---- LISTED RECORDS
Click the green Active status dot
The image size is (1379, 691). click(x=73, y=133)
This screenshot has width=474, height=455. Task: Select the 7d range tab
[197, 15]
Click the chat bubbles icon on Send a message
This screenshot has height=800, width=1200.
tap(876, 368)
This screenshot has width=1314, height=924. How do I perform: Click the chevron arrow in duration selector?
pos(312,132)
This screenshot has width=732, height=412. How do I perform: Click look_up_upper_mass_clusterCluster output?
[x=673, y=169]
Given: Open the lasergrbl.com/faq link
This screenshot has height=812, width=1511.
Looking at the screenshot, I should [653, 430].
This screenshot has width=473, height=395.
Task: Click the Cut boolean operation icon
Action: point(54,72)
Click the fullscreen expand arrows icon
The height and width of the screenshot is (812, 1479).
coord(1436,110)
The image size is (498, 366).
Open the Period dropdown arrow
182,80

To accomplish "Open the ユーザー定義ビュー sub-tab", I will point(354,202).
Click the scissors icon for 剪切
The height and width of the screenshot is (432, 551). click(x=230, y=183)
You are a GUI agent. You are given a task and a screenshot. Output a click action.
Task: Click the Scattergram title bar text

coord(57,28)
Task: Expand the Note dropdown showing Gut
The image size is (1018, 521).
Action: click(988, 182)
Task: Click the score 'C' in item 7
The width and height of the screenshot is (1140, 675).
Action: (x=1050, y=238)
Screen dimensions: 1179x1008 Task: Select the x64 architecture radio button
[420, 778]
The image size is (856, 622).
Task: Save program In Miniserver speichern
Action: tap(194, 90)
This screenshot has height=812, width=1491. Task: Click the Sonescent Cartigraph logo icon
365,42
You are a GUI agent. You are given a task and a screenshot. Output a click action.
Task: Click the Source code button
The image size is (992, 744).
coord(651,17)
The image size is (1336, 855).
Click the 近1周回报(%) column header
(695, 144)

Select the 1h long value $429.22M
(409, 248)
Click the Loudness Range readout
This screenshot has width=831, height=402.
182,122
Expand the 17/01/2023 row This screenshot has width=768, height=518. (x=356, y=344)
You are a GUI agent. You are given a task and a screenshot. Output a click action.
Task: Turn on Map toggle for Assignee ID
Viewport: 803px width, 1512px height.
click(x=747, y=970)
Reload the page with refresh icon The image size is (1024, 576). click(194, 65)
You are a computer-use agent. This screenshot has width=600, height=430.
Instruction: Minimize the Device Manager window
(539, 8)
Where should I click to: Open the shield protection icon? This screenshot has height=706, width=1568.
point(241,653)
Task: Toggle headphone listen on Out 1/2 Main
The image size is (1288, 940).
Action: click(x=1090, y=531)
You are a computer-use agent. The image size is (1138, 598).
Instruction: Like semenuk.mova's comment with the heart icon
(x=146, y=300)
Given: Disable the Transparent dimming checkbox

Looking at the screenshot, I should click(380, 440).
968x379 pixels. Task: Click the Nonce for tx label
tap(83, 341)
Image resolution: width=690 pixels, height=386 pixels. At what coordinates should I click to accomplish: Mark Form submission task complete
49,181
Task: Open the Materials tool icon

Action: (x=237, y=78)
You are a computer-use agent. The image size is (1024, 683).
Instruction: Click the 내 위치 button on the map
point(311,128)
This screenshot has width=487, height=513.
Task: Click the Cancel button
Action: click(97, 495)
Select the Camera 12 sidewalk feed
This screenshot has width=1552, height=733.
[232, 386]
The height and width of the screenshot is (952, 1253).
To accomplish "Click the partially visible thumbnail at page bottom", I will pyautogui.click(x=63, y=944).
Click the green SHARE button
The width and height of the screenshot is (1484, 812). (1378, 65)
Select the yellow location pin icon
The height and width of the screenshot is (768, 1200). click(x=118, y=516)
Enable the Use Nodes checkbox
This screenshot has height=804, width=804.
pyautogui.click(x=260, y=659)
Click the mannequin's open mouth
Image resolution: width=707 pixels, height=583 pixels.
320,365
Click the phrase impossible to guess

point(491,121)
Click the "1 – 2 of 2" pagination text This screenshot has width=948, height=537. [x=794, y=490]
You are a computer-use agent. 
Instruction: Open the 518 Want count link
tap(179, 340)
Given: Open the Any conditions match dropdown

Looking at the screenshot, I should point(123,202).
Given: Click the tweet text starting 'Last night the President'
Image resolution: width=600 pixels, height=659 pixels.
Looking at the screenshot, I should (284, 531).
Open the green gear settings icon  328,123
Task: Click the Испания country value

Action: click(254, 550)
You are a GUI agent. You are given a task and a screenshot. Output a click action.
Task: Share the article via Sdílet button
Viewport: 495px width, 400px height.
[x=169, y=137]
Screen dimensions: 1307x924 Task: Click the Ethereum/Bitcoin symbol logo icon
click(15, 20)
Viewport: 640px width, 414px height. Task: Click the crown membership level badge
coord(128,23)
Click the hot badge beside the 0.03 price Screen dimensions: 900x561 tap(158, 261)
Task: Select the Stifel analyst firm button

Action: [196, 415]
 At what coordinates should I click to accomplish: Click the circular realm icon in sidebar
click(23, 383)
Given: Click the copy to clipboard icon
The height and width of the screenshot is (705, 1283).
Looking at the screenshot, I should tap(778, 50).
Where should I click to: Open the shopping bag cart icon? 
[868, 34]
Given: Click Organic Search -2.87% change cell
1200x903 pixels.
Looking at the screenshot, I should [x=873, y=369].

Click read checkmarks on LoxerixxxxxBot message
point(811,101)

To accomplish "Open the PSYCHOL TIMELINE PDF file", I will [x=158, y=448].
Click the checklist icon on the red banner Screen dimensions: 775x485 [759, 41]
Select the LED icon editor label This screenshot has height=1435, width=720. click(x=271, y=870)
--------
| EXERCISE REQUIREMENTS |
Reproduce all of the material above line for line, without changing any character.

| SOLVED PROBLEM |
Click the green Active status dot
The image size is (1379, 691). click(x=73, y=133)
This screenshot has width=474, height=455. Task: Select the 7d range tab
[197, 15]
Click the chat bubbles icon on Send a message
This screenshot has height=800, width=1200.
tap(876, 368)
This screenshot has width=1314, height=924. How do I perform: Click the chevron arrow in duration selector?
pos(312,132)
This screenshot has width=732, height=412. How do I perform: Click look_up_upper_mass_clusterCluster output?
[x=673, y=169]
Given: Open the lasergrbl.com/faq link
This screenshot has height=812, width=1511.
Looking at the screenshot, I should [653, 430].
This screenshot has width=473, height=395.
Task: Click the Cut boolean operation icon
Action: point(54,72)
Click the fullscreen expand arrows icon
The height and width of the screenshot is (812, 1479).
coord(1436,110)
The image size is (498, 366).
Open the Period dropdown arrow
182,80

To accomplish "Open the ユーザー定義ビュー sub-tab", I will point(354,202).
Click the scissors icon for 剪切
The height and width of the screenshot is (432, 551). click(x=230, y=183)
You are a GUI agent. You are given a task and a screenshot. Output a click action.
Task: Click the Scattergram title bar text

coord(57,28)
Task: Expand the Note dropdown showing Gut
The image size is (1018, 521).
Action: click(988, 182)
Task: Click the score 'C' in item 7
The width and height of the screenshot is (1140, 675).
Action: (x=1050, y=238)
Screen dimensions: 1179x1008 Task: Select the x64 architecture radio button
[420, 778]
The image size is (856, 622).
Task: Save program In Miniserver speichern
Action: tap(194, 90)
This screenshot has height=812, width=1491. Task: Click the Sonescent Cartigraph logo icon
365,42
You are a GUI agent. You are given a task and a screenshot. Output a click action.
Task: Click the Source code button
The image size is (992, 744).
coord(651,17)
The image size is (1336, 855).
Click the 近1周回报(%) column header
(695, 144)

Select the 1h long value $429.22M
(409, 248)
Click the Loudness Range readout
This screenshot has width=831, height=402.
182,122
Expand the 17/01/2023 row This screenshot has width=768, height=518. (x=356, y=344)
You are a GUI agent. You are given a task and a screenshot. Output a click action.
Task: Turn on Map toggle for Assignee ID
Viewport: 803px width, 1512px height.
click(x=747, y=970)
Reload the page with refresh icon The image size is (1024, 576). click(194, 65)
You are a computer-use agent. This screenshot has width=600, height=430.
Instruction: Minimize the Device Manager window
(539, 8)
Where should I click to: Open the shield protection icon? This screenshot has height=706, width=1568.
point(241,653)
Task: Toggle headphone listen on Out 1/2 Main
The image size is (1288, 940).
Action: click(x=1090, y=531)
You are a computer-use agent. The image size is (1138, 598).
Instruction: Like semenuk.mova's comment with the heart icon
(x=146, y=300)
Given: Disable the Transparent dimming checkbox

Looking at the screenshot, I should click(380, 440).
968x379 pixels. Task: Click the Nonce for tx label
tap(83, 341)
Image resolution: width=690 pixels, height=386 pixels. At what coordinates should I click to accomplish: Mark Form submission task complete
49,181
Task: Open the Materials tool icon

Action: (x=237, y=78)
You are a computer-use agent. The image size is (1024, 683).
Instruction: Click the 내 위치 button on the map
point(311,128)
This screenshot has width=487, height=513.
Task: Click the Cancel button
Action: click(97, 495)
Select the Camera 12 sidewalk feed
This screenshot has width=1552, height=733.
[232, 386]
The height and width of the screenshot is (952, 1253).
To accomplish "Click the partially visible thumbnail at page bottom", I will pyautogui.click(x=63, y=944).
Click the green SHARE button
The width and height of the screenshot is (1484, 812). (1378, 65)
Select the yellow location pin icon
The height and width of the screenshot is (768, 1200). click(x=118, y=516)
Enable the Use Nodes checkbox
This screenshot has height=804, width=804.
pyautogui.click(x=260, y=659)
Click the mannequin's open mouth
Image resolution: width=707 pixels, height=583 pixels.
320,365
Click the phrase impossible to guess

point(491,121)
Click the "1 – 2 of 2" pagination text This screenshot has width=948, height=537. [x=794, y=490]
You are a computer-use agent. 
Instruction: Open the 518 Want count link
tap(179, 340)
Given: Open the Any conditions match dropdown

Looking at the screenshot, I should point(123,202).
Given: Click the tweet text starting 'Last night the President'
Image resolution: width=600 pixels, height=659 pixels.
Looking at the screenshot, I should (284, 531).
Open the green gear settings icon  328,123
Task: Click the Испания country value

Action: click(254, 550)
You are a GUI agent. You are given a task and a screenshot. Output a click action.
Task: Share the article via Sdílet button
Viewport: 495px width, 400px height.
[x=169, y=137]
Screen dimensions: 1307x924 Task: Click the Ethereum/Bitcoin symbol logo icon
click(15, 20)
Viewport: 640px width, 414px height. Task: Click the crown membership level badge
coord(128,23)
Click the hot badge beside the 0.03 price Screen dimensions: 900x561 tap(158, 261)
Task: Select the Stifel analyst firm button

Action: [196, 415]
 At what coordinates should I click to accomplish: Click the circular realm icon in sidebar
click(23, 383)
Given: Click the copy to clipboard icon
The height and width of the screenshot is (705, 1283).
Looking at the screenshot, I should tap(778, 50).
Where should I click to: Open the shopping bag cart icon? 
[868, 34]
Given: Click Organic Search -2.87% change cell
1200x903 pixels.
Looking at the screenshot, I should [x=873, y=369].

Click read checkmarks on LoxerixxxxxBot message
point(811,101)

To accomplish "Open the PSYCHOL TIMELINE PDF file", I will [x=158, y=448].
Click the checklist icon on the red banner Screen dimensions: 775x485 [759, 41]
Select the LED icon editor label This screenshot has height=1435, width=720. click(x=271, y=870)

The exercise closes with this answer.